You know you are on a luxury vacation when your “hotel lobby” looks like this one. Photo: Zarafa
But ultimately any safari lodge is about wildlife viewing, and Zarafa has it in spades. The top folks at National Geographic take an annual staff wildlife retreat, and they could go anyplace in the world, but they come here, again and again. Four-room Zarafa is one of three tiny lodges sharing the 320,000-acre Selinda Reserve, so you rarely see more than one other vehicle. The region is rich in lions and leopards, one of the best places to see the elusive wild African dogs, chock full of bird life, and absolutely overflowing with elephants. All three camps are part of Great Plains, which has a monopoly on the incredibly rich, lush spot, so the same level of game spotting and environmental consciousness is available at lower price points at Zarafa’s little siblings. Selinda Camp, one level down, has nine tented villas, while the more “rustic” but still luxurious Selinda Explorer’s Camp has just four. That’s about 20,000 acres per guest room. Totally all-inclusive rates at Zarafa run $1,700-$2,600 per person, per night, with low season from November to mid-December and high season June to October.

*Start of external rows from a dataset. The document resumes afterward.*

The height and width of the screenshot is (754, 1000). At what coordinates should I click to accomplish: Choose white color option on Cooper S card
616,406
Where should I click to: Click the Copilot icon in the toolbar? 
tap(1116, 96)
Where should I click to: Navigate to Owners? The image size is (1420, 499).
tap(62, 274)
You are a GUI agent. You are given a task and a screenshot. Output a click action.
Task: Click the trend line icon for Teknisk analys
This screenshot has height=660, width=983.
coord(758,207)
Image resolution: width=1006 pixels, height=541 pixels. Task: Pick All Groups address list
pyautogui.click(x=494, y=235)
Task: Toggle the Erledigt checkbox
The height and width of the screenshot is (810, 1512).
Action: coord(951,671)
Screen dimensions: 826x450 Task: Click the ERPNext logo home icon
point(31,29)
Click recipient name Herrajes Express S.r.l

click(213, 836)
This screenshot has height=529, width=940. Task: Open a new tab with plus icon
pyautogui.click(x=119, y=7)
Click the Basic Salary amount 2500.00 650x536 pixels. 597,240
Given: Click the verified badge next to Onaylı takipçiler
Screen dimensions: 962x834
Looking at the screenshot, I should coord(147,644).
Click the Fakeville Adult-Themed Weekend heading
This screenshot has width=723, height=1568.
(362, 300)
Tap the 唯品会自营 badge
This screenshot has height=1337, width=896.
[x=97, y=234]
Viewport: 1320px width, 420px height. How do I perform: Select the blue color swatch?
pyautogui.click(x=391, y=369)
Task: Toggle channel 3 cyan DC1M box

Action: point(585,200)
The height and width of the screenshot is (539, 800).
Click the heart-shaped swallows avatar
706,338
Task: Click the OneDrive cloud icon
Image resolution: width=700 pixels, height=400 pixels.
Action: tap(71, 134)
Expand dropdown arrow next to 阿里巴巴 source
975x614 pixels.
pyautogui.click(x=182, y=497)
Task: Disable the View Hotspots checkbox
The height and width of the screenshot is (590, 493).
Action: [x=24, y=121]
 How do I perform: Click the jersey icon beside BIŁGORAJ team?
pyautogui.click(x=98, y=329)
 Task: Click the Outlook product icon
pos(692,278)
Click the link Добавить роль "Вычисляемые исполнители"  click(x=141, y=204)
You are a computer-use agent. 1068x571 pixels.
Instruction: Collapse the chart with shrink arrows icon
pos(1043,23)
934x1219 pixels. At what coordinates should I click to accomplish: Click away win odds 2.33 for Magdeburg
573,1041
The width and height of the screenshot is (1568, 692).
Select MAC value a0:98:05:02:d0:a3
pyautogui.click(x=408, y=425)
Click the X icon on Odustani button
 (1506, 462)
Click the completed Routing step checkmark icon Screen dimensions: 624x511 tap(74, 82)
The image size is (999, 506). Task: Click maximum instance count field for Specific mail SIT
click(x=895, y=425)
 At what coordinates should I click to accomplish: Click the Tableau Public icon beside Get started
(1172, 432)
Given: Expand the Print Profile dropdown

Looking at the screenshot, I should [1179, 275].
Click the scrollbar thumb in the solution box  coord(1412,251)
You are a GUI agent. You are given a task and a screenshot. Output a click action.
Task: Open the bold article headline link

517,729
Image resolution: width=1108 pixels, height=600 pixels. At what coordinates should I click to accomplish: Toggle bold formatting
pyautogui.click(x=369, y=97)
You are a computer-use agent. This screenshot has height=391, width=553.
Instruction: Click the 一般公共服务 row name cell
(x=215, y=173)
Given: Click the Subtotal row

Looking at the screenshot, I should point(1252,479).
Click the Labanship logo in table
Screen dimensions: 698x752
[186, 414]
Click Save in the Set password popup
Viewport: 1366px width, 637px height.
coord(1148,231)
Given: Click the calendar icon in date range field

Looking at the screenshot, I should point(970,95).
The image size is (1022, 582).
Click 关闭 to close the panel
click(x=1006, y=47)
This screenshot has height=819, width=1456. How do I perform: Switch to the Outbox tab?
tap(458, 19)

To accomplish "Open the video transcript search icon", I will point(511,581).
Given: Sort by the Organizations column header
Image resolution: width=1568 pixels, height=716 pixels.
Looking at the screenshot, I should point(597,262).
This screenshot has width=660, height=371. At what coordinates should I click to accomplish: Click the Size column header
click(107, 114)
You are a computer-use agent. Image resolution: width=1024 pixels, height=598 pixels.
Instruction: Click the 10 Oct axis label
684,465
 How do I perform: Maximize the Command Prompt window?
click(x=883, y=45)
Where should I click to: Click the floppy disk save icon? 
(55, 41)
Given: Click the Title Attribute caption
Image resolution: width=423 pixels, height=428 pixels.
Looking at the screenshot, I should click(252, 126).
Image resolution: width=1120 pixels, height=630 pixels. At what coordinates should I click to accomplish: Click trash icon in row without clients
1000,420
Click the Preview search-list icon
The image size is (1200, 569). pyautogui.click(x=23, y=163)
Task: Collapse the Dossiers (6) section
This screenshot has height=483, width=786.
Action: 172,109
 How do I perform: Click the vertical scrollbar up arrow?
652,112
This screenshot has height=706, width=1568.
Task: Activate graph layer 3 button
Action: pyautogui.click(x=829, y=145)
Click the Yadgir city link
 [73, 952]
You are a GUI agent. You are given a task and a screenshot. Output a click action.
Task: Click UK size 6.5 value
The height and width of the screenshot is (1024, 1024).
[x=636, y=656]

This is what the marketing materials suggest we might see from our super swank tent and plunge pool.
This is from the Great Plains Mission Statement: “To find the right formula of conservation, communities and commerce that would make a lasting, sustainable difference to the world’s iconic wildlife and wildernesses… Our model takes stressed and threatened environments, surrounds them with compassionate protection and intelligent, sustainable management, and funds them with sensitive, low-volume, low-impact, tourism. Communities are an intrinsic part of this model and benefit directly from it. The final piece of the puzzle is you – our clients and guests – who pay to visit the camps we create, and through doing so, become our valued partners and agents of positive change. When we started on this incredible journey, we didn’t feel like we were eco-tourism operators. Most eco-tourism companies are primarily involved in the business of travel… But Great Plains is first and foremost a conservation organization that uses eco tourism as a tool to sustain conservation programs. We even coined a new name for what we do – “Conservation Tourism.” We define it as the use of quality led tourism experiences that are environmentally sound, with the benefits going specifically into making the conservation of an area viable and sustainable. It is important to us that this is done without any negative influence on the land, on any species that uses that land, or, indeed, on any individual animal.”
This was the actual view from the front porch. Zarafa delivers the goods!
They have won several high-profile international conservation awards for this approach and it is hard to imagine anyone who would be disappointed there.